Que peut-on attendre de la décision de la Cour internationale de justice?

La requête de l’Afrique du Sud vise à établir la responsabilité d’Israël pour génocide. Elle vise l’Etat. Ici, on n’aurait pas trop de difficultés à dire que les actes matériels cités sont attribuables à l’Etat, en l’occurrence Israël si l’intention génocidaire est établie. Ce qui est très intéressant, c’est qu’on n’est pas au niveau du fond de l’affaire. La Cour ne vérifiera pas s’il y a génocide ou pas. On est au niveau de mesures conservatoires. La Cour peut en adopter et notamment exiger d’Israël certaines dispositions, en attendant de régler le litige.
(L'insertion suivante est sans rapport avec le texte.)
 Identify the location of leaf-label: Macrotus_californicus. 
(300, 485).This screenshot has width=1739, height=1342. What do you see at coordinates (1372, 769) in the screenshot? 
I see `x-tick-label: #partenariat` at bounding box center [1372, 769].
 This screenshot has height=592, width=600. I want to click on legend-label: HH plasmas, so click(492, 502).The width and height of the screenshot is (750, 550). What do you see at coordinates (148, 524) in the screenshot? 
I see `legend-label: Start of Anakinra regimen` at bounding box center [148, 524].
La Cour doit donc vérifier si elle est vraisemblablement compétente. Ce n’est pas difficile: une clause de la Convention sur le génocide dit qu’en cas de différend au sujet de l’interprétation ou de l’application de la convention, les parties reconnaissent que la Cour internationale de justice est compétente. Or, Israël et l’Afrique du Sud ont adhéré à la convention. Ensuite, quelles sont les mesures que l’Afrique du Sud va obtenir? L’Afrique du Sud a demandé à ce que la Cour ordonne à Israël l’arrêt des opérations militaires. La Cour internationale de justice avait ordonné ce type de mesure dans une affaire entre l’Ukraine et la Russie. Moscou ne l’a pas respectée. Mais si le pays ne la respecte pas, c’est une violation du droit international.

Il n’est pas du tout sûr qu’Israël l’appliquerait. Mais cela ajouterait une pression politique supplémentaire?

C’est effectivement une pression diplomatique très forte. De plus, la requête est portée par un Etat africain, pas par un pays arabe… La Convention pour la prévention et la répression du crime de génocide concerne tous les Etats du monde. N’importe lequel a ainsi un intérêt juridique à agir devant cette juridiction pour demander son respect, même s’il n’est pas directement affecté par le génocide, ce qui est le cas de l’Afrique du Sud.